Weeknotes #167: Shrewsbury and Easter

Easter travels, good food, nostalgia, and small wins along the way.

Week commencing Monday, 30th March 2026

Birmingham Moor Street railway station, a red-brick building with arched windows and period details, seen on a bright day with people walking past and gathering near the entrance; the station served as a key part of Easter weekend travel.
Moor Street: essential stop on Easter weekend journey

Quantified Self

  • This week: Stand 5/7; Exercise 3/7 and Move 3/7. (52%). Morning walks: 0/3. Office days: 1/4. Total steps: 39,476. 13.4 hours in meetings.

Life

  • Middling at the pub quiz this month. Let’s move on.
  • Recording a message for the West Shropshire Talking Newspaper took me a lot longer than I anticipated because every room echoed too much.
  • After-work beers were nice on Thursday, but it was also nice that they finished early and I could get home to pack.
  • If you don’t ask, and because I did, they let me on an earlier train than the one I’d booked on Good Friday. Engineering works meant I had to go via Birmingham Moor Street station.
  • Friday, Saturday, and Sunday lunches were all in restaurants around Shrewsbury.
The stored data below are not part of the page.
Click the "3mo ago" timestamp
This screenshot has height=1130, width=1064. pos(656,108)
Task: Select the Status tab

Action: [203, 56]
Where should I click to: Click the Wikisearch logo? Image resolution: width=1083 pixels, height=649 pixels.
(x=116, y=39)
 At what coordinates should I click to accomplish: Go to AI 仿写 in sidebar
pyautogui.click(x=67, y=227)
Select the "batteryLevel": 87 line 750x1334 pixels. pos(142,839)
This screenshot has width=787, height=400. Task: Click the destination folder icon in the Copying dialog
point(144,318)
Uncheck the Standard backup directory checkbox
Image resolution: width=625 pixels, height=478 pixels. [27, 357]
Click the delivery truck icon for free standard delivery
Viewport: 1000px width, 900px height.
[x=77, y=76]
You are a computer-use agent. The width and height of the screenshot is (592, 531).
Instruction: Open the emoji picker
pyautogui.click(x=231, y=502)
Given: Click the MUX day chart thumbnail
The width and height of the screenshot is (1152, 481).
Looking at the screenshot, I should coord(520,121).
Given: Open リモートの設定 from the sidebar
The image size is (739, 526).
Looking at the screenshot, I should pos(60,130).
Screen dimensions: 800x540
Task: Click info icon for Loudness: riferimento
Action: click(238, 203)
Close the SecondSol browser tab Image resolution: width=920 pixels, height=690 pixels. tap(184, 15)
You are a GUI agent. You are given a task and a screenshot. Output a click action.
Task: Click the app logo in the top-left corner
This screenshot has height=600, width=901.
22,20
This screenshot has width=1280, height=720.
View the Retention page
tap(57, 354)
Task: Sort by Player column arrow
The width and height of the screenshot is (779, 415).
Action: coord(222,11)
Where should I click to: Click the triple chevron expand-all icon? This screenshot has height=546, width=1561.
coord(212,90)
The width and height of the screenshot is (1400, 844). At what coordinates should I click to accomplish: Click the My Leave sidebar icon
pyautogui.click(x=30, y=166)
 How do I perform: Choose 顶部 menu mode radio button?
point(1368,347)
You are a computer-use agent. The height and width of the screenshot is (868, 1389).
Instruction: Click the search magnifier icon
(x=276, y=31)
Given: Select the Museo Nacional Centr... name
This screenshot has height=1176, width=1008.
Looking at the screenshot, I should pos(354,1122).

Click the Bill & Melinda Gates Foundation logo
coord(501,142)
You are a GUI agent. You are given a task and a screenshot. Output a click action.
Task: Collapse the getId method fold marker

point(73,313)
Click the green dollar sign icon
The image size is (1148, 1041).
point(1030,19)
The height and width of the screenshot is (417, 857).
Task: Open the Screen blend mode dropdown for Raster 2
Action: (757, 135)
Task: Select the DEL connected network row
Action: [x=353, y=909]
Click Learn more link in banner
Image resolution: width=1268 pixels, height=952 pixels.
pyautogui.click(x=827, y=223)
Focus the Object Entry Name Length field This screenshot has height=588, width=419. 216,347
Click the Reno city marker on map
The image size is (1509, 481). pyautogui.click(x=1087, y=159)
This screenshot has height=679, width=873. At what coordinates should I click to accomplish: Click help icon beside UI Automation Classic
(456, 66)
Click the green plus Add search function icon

All different and all very good.
  • I found things in the loft that I had not looked at for more than thirty years. Fascinating.
  • On Easter Sunday, an egg hunt around the garden, and then the Easter trail around Attingham Park.
  • Exciting: Artemis II launched successfully, sending astronauts on a crewed flyby of the Moon for the first time in decades.

Media

Weeknotes #166: theatre, then theatre

Busy weekend of theatre, music, and cultural outings across London

Week commencing Monday, 23rd March 2026

Performers in elaborate armoured costumes on roller skates during a live performance of Starlight Express at Wembley, London. Four characters are visible in close-up, each dressed in distinctive colour-coded outfits: one in iridescent blue, one in metallic green with matching shoulder armour, one in purple with striped detailing and a purple afro, and one in gold and yellow with a yellow mohawk. A crowd of audience members watches closely from behind a low barrier, several holding up phones to photograph the action. The stage floor features a curved track with geometric markings.
Four costumed skaters at Starlight Express, Wembley.

Quantified Self

  • This week: Stand 6/7; Exercise 4/7 and Move 5/7. (71%). Morning walks: 0/4. Office days: 1/5. Total steps: 51,141. 16 hours in meetings.

Life

  • Third time to the Starlight Auditorium: the biggest change from the previous visits was the audience. With the show closing on 3 May, many fans are clearly doing what we did and coming back for one more go. This was the busiest and most enthusiastic crowd we have been part of there.
  • The cassette digitisation project continues. The little tape machine records directly onto a USB drive, which is convenient. The alternative, recording directly to the computer, requires a special cable, which arrived but does not work with my cassette player.
  • Friday, I saw an advertisement for Duran Duran at BST Hyde Park, headlining the Great Oak Stage on 5 July with the Scissor Sisters as special guests. Another thing booked.
  • Saturday, brunch at OXBO Bankside offered a lot of food choices. Later, the Backstage restaurant at the Old Vic, the theatre’s new annex that opened a few months ago, had fewer choices. Both were delicious.
  • Then to Oh, Mary!, Cole Escola’s Tony Award-winning dark comedy, which reimagines Mary Todd Lincoln as a miserable, alcohol-dependent would-be cabaret star in the weeks before her husband’s assassination. I know it gets strong reviews, but I did not really take to it. The overall conceit is interesting, but the execution is the broadest, most unrelenting kind of farce — not a trace of subtlety anywhere.
  • Sunday, BFI Flare: Madfabulous follows the true story of the flamboyant and rebellious life of Henry Paget, the 5th Marquess of Anglesey, as he squanders his massive fortune on lavish theatrical productions and gender-defying fashion. Mad and fabulous.
  • Then a visit to the Handel Hendrix House. The museum brings together the former homes of George Frideric Handel, who lived at 25 Brook Street from 1723 until his death in 1759, and Jimi Hendrix, who occupied a flat next door in 1968 and 1969. Two buildings and about two centuries of musical history are separated by a wall (which has been knocked through to create the museum).
  • The weekend ended with a visit to The Crazy Coqs for The Bells and the Barricades, an evening of songs from Les Misérables, The Hunchback of Notre Dame, and other French-themed musicals.

Media

  • Obviously more Game Changers Radio this week. Kyle filed a claim in the Australian Federal Court, arguing that his termination is invalid. And the episodes kept coming.
  • We started watching Loot on Apple TV+, the Maya Rudolph comedy about a newly divorced billionaire who finds herself running the charitable foundation she had apparently forgotten she founded. Early days, but it seems decent enough.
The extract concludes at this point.